| WHAT IS NEEDED |
Reproduce word for word the records between the lines holding "The width and" and "point(1764,32)", inclusive. Leave the pictures out of your answer.

| GIVEN RECORDS |
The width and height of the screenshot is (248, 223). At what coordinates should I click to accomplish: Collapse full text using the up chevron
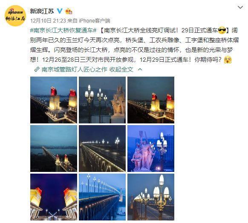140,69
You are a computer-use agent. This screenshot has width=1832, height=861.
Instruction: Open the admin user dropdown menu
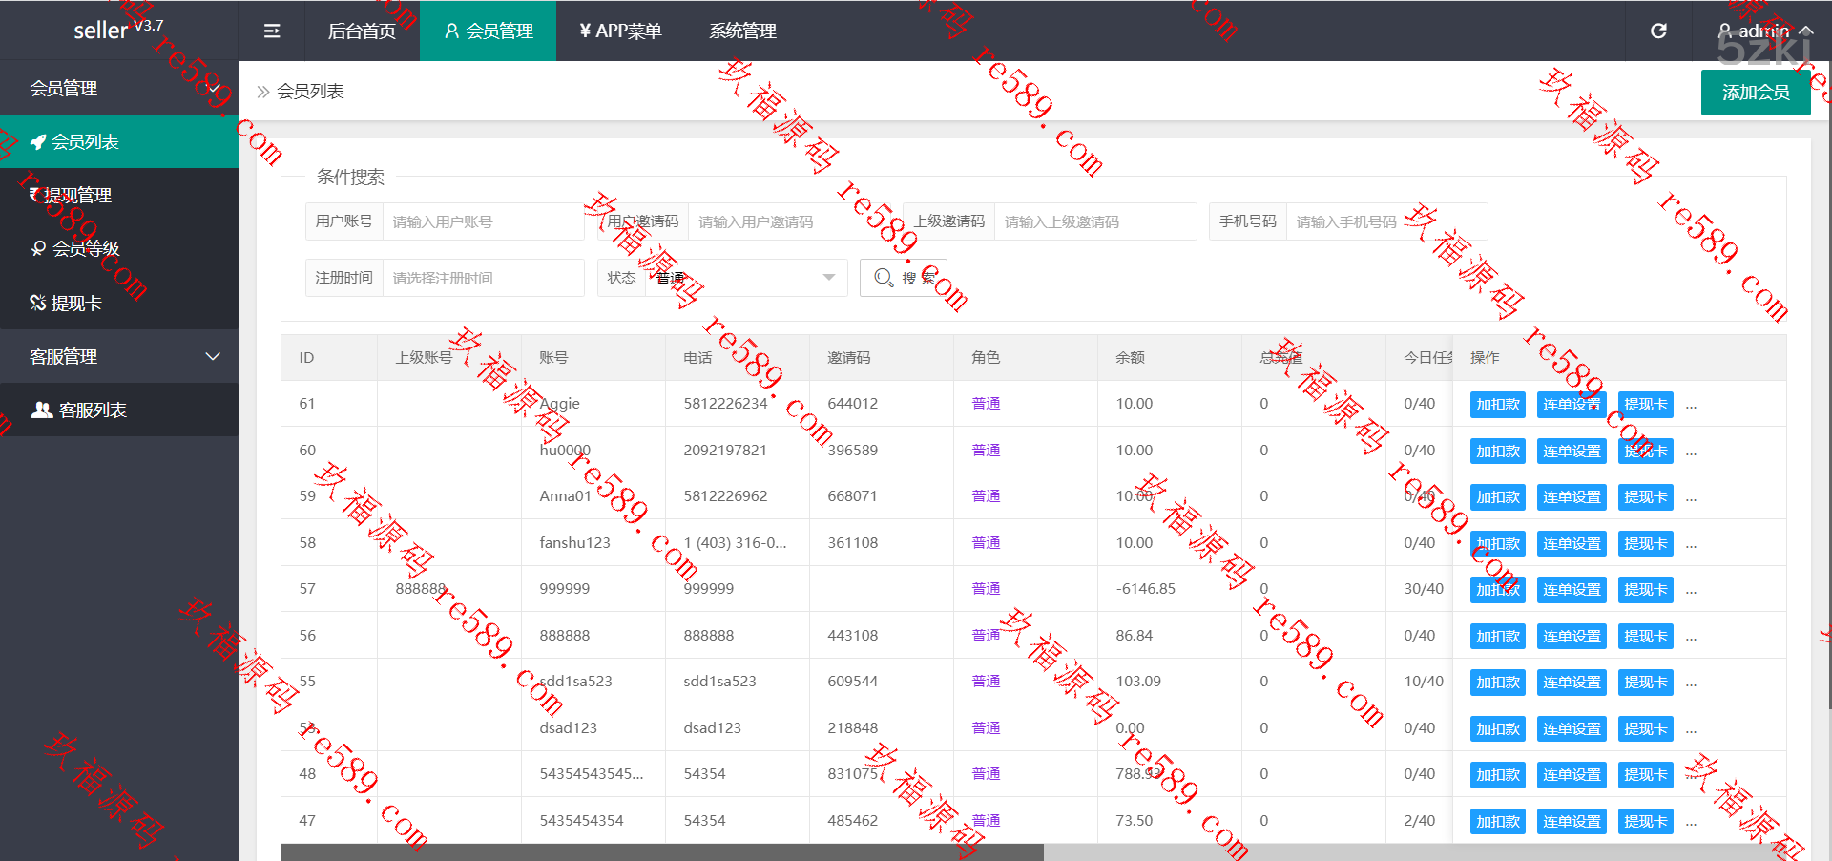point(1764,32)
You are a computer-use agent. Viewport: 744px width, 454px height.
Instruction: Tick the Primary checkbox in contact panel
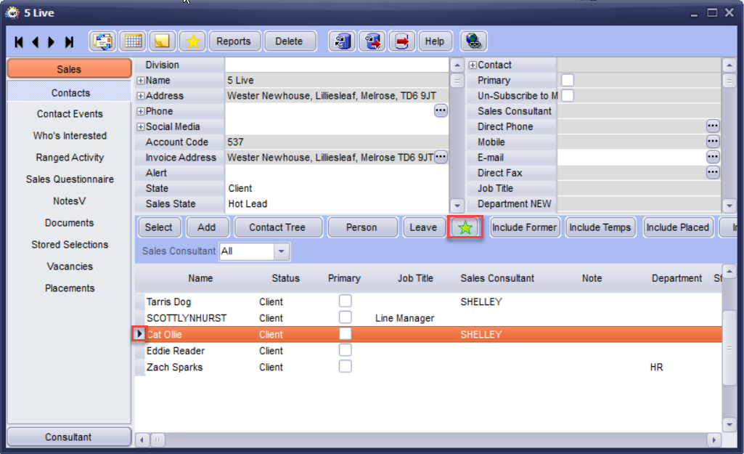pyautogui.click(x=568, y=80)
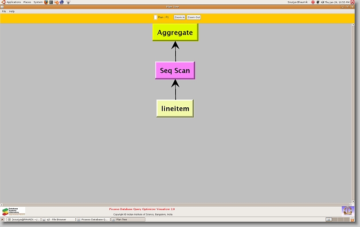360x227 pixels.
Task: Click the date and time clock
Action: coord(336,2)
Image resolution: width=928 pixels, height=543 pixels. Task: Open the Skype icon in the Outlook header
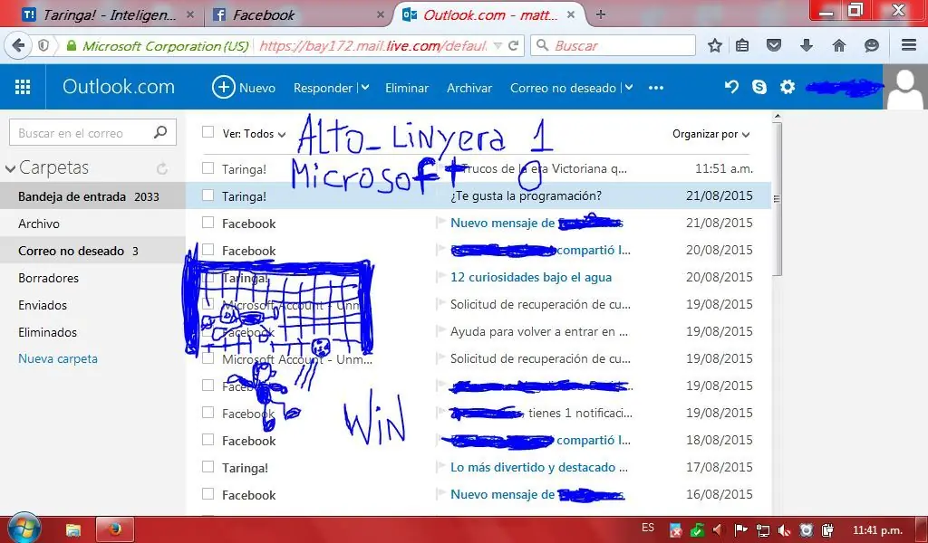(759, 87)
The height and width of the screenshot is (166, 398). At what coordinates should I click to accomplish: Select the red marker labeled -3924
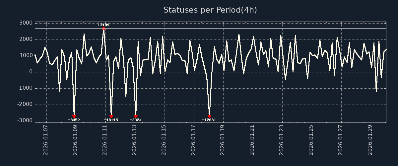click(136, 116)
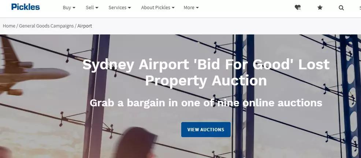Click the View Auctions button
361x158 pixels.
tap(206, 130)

...

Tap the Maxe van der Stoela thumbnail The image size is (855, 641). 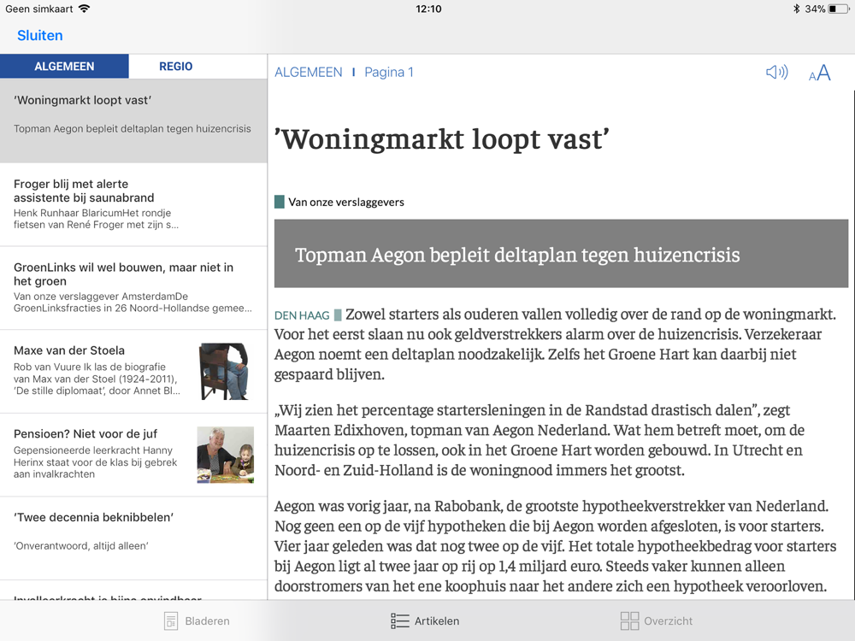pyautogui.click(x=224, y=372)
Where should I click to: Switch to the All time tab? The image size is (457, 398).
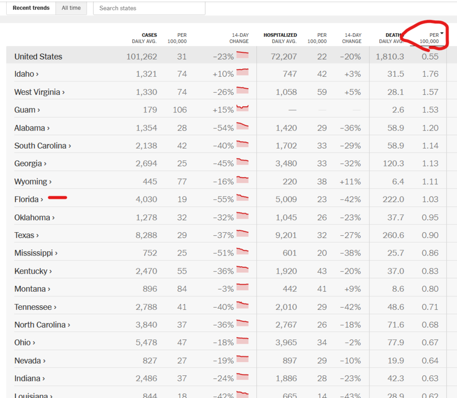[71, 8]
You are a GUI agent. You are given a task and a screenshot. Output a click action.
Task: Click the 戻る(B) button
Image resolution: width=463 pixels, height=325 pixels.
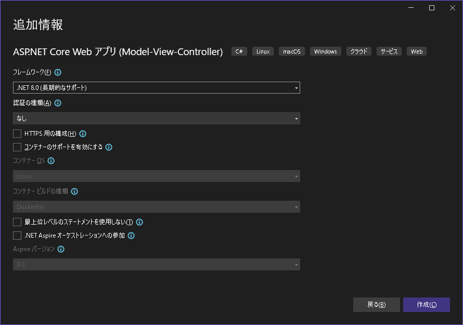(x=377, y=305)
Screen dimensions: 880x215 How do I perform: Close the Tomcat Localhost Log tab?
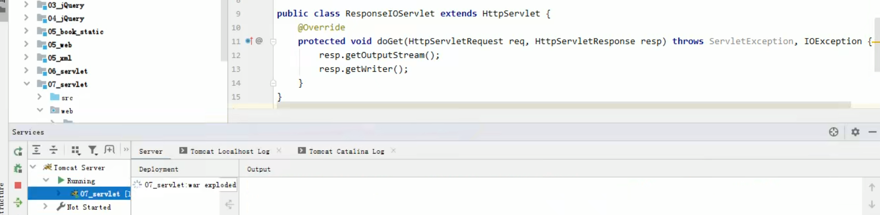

| WRITTEN SOLUTION |
The width and height of the screenshot is (248, 223). At what coordinates should I click to accomplish: Collapse full text using the up chevron
140,69
You are a computer-use agent. This screenshot has width=1832, height=861.
Instruction: Open the admin user dropdown menu
point(1764,32)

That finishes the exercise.